While the weather still keeps us on our toes in North America, let’s take the opportunity to look at the rice industry. Above all we need to understand the serious downside impact the ridiculous policy proposals of the incoming populist Pheu Thai government]will have on international supplies.
Rice represents 23 percent of the world’s supply of major cereals and is the preferred staple food of much of Africa and most of Asia – in other words the regions of the world where the population is growing the fastest (a recurring theme in this Bulletin). Although many Asian do consume wheat or corn products, in almost all these countries the word “rice” is synonymous with eating – the Thai will say, “gin khao mai?” – “eaten rice?”when she asks if you’ve eaten a meal and it is an equally common greeting. The Japanese word for cooked rice “Gohan” is synonymous with “meal”.
Seventy-eight percent of the world’s supply of rice is produced in China, the Indian sub-continent, the Mekong Sub-Region and Indonesia, while demand is similarly concentrated – 67 percent is consumed in China, the Indian SC and Indonesia. Partly because of the deep-seated cultural importance of the crop Asian countries want to be self-sufficient and largely they are. Indonesia has been an exception switching from being an exporter to an importer depending on the harvested volume. The operations of the Indonesian government’s procurement agency BULOG are important to watch.
This means that the international trade in rice is very “thin”, i.e., the volume is a small proportion of the overall amount of rice in the market. Exports represent just 7 percent of the total supply, and about half of that comes from just two countries, Thailand and Vietnam (Cambodia and Laos also contribute, but much of their rice is actually taken through the two main Mekong countries).
The small volume of internationally trade rice (relative to the overall supply) means that prices can swing rather dramatically depending on the volume available for export and the fact that there are few sources with a surplus to buy. For example, when BULOG enters the market on the buy side, rice process can jump by $100/ton. Similarly a reduction of supply will raise prices dramatically.

→ **Provided material**:
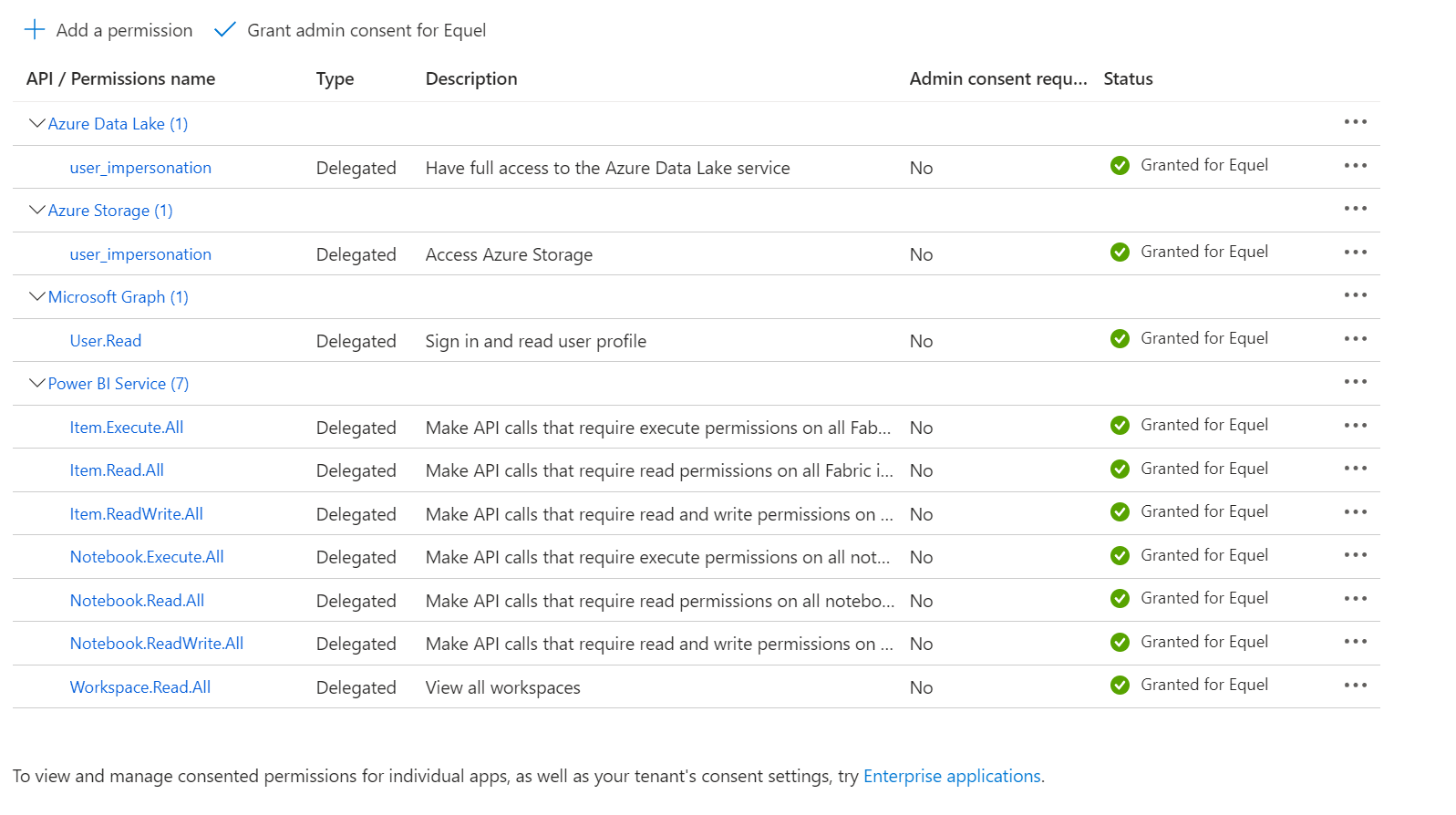
Task: Collapse the Azure Data Lake group
Action: pyautogui.click(x=37, y=123)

→ **What you will do**:
1. According to the rice passage, what percentage of the world's rice supply is produced in China, the Indian sub-continent, the Mekong Sub-Region and Indonesia?
2. Rewrite the rice passage from "This means that" to "main Mekong countries).", swapping "Vietnam" for "Myanmar".
3. How would you continue the rice passage past its final sentence?

→ **In response**:
1. Seventy-eight percent

2.
This means that the international trade in rice is very “thin”, i.e., the volume is a small proportion of the overall amount of rice in the market. Exports represent just 7 percent of the total supply, and about half of that comes from just two countries, Thailand and Myanmar (Cambodia and Laos also contribute, but much of their rice is actually taken through the two main Mekong countries).

3.
So what happens in Thailand and Vietnam is critically important to those who DO import rice – many African countries and Europe. Countries like Ghana, Senegal and Tanzania (which actually do grow their own rice) have relied on cheap Thai and Vietnamese to meet growing demand.
Let’s review the situation in Vietnam first: there are two main rice growing areas, in the north the Red River Delta (surrounding Hanoi) and in the south, the Mekong (Viet. Cuu Long) Delta are both intensively cultivated. From being just self-sufficient in the early 1990s, Vietnam has raised production to the extent that it now exports the world’s second largest volume of rice (6.4 million tons) and competes equally on quality with Thai white rice.
The issues for Vietnam are (a) paddy land is being lost to industrialisation, (b) industrial pollution is damaging yields that have hitherto been driving the production increase, and (c) the water in the Red River and the Mekong is being limited by dams built upstream by other riparian countries. Vietnamese experts say they expect that rice exports will peak at around 7 million tons and may well come down.
And now for “Amazing Thailand” (those familiar with Thai tourist advertising will get the allusion). Thailand has dominated the international rice trade both in terms of volume of exports (up to 10 million tons at the peak) and quality. Thai “fragrant” or “jasmine” (Th. khao hom dork mali) is a premium product that sells for over $1,200/ton in e.g., Hong Kong. The issue for this variety is that it grows only on dry land in the North-east so overall production is limited. But Thai white rice is grown extensively throughout the central areas of the country supported by an extensive and relatively well-managed irrigation system. Weather, soil, water, experienced and hard-working farmers, available seed, technical expertise and a sophisticated export trade.
What could possibly go wrong?
The answer is (as is often the case in developing countries – Thailand is “emerging” – but one wonders what it will emerge as?) GOVERNMENT.
Of course all governments interfere in agriculture and the Thai government is no exception. However the proposal of the incoming (elected by a huge majority) Pheu Thai government to establish a monopolistic farm-gate price for white rice of 15,000 Baht (about $517) per ton and more for fragrant/jasmine rice amounts to sheer unadulterated lunacy.
The current price paid to farmers by hundreds of millers is roughly half that amount; production costs amount to (at a guess) $400/acre, with a yield of, say 2.5 tons/acre and a farm sale price of the current $241/ton, the farmer gets a gross margin of roughly $200/acre. About 60 percent of farmers have holdings of less than 10 acres. But even at this level, with three crops a year under irrigation the farmer’s gross income is around $6,000/year. Although not large by western standards this is considerably more than the minimum wage.
So the average Thai rice farmer is not poor (by world standards). But of course he would like to be richer and the rural population voted almost exclusively for the Pheu Thai party and for a government-subsidised farm gate price about double what he or she gets now. Nice if you can get it, but unfortunately one of the basic rules of economics (not a subject well understood in Thailand, at least not in official circles) is “there is no free lunch”.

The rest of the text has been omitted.